— What the task asks —
Look through the records below for the line with "Task: Change syntax via Plain Text selector". Return that line and each one after it up to and including the line with "Task: Mute sound", exactly.

__________

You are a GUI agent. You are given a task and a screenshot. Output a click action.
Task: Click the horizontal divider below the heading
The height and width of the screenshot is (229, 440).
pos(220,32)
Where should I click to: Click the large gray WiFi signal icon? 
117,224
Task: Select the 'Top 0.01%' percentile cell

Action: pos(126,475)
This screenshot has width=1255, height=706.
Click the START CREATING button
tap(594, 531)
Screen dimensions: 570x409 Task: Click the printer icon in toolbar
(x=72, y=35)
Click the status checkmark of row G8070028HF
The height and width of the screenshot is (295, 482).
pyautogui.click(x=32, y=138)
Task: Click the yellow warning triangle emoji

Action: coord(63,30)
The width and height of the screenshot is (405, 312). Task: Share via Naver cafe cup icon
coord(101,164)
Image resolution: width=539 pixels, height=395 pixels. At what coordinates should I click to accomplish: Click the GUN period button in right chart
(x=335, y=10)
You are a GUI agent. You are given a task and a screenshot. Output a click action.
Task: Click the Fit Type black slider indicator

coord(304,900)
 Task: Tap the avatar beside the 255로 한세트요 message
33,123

__________

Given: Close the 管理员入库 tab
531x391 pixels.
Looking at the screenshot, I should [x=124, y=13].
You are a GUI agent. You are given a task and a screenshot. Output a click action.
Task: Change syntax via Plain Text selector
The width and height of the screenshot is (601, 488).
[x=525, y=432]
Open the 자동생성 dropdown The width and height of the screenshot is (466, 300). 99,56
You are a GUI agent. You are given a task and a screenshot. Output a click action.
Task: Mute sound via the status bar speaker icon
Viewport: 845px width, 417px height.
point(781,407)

__________

— Written solution —
Task: Change syntax via Plain Text selector
The width and height of the screenshot is (601, 488).
[x=525, y=432]
Open the 자동생성 dropdown The width and height of the screenshot is (466, 300). 99,56
You are a GUI agent. You are given a task and a screenshot. Output a click action.
Task: Mute sound via the status bar speaker icon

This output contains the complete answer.